Récit

LAURIANE, 28 ans: « J’ai préféré sauter dans le vide. »

LAURIANE, 28 ans :

L’inconnu reste quelque chose qui m’effraie. J’apprécie ce qui est habituel. Je n’ai pas le sens de l’aventure. C’est pour cela que la décision de partir dans un autre pays pour faire une thèse de neurosciences était une assez grosse prise de risque pour moi. Ce n’était absolument pas dans ma nature.
Il y a trois ans, après mon Master, j’ai hésité entre continuer mes études et trouver un emploi. Finalement en juillet 2015, j’ai trouvé un poste pour faire ma thèse à Zurich.
J’ai dû passer deux entretiens avant d’être acceptée; et entre les deux mon frère est décédé.



CHAPITRE I

Mes parents étaient là pour la seconde entrevue. Ils s’en étaient voulu de ne pas être venus à la première. Ça a été l’excuse pour organiser un roadtrip et être ensemble après la disparation de mon frère.
J’ai fait ma présentation devant les chercheurs suisses et je suis sortie de la salle. Ça leur a pris environ cinq minutes pour valider ma candidature et m’embaucher. Un peu à la surprise générale.

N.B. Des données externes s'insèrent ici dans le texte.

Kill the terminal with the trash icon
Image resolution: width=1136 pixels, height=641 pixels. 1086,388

Là, j’ai dû dire oui ou non.

Il y a toujours une différence entre envoyer des C.V.s à l’étranger et partir vraiment. Je savais qu’il me faudrait assumer ce choix. L’intention et l’action sont deux choses bien différentes.
D’un coup, là dans cette salle devant eux ça devenait réel. C’était une décision à prendre d’instinct. On m’a un peu pressée. J’ai donné mon accord.

Il m’a fallu un peu de temps pour digérer tout ça, pour me dire que j’allais vraiment vivre là-bas pendant trois ans minimum.

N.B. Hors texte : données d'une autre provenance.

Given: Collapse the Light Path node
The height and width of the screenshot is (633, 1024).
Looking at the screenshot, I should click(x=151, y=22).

Tout s’est enchaîné rapidement. Peut-être trop rapidement.
C’est pourtant ce que je voulais mais en même temps j’avais trouvé une formation plus professionnalisante à Nice, ma ville de naissance où j’habitais encore.
A ce moment, j’aurais encore pu abandonner l’idée de faire une thèse et finalement rester chez moi dans mon confort.

Mais mes proches ont toujours étaient très encourageants. Mes parents m’ont dit: “Ça va être dur mais c’est le mieux pour toi.
Pour eux, ma passion était de faire de la science. Mon petit ami aussi s’est aligné sur l’avis général. Donc c’était la bonne chose à faire.

J’ai préféré sauter dans le vide.

Effectivement, les premiers mois ont été très difficiles. Il m’a fallu penser à tout. Et la Suisse n’est pas l’Europe au final, ce qui rendait l’organisation compliquée. Le logement, le planning des allers retours, les appels skype pour garder contact… tout était indispensable à mon équilibre.
J’étais loin de mes proches et de mes repères. Je n’avais encore jamais été seule dans un pays étranger. A vingt-quatre ans, je n’avais pas été plus loin que Marseille pour mes études, et encore je rentrais tous les week-ends.
Être éloignée de chez moi par quatre heures de train était déjà beaucoup. Ça me vient de mon éducation familiale. Ma mère porte les origines italo-arméniennes avec tous les clichés de la famille soudée qui se réunit tous les dimanches. J’ai ce goût du cocooning centré sur les liens familiaux.

Sans oublier que je commençais tout ça juste après le décès de mon frère. Ça n’a pas aidé. Sa mort nous a surpris en avril, j’ai passé l’entretien en juillet et j’ai emménagé en septembre. Je suis partie tellement vite que je n’ai pas eu le temps de faire mon deuil correctement.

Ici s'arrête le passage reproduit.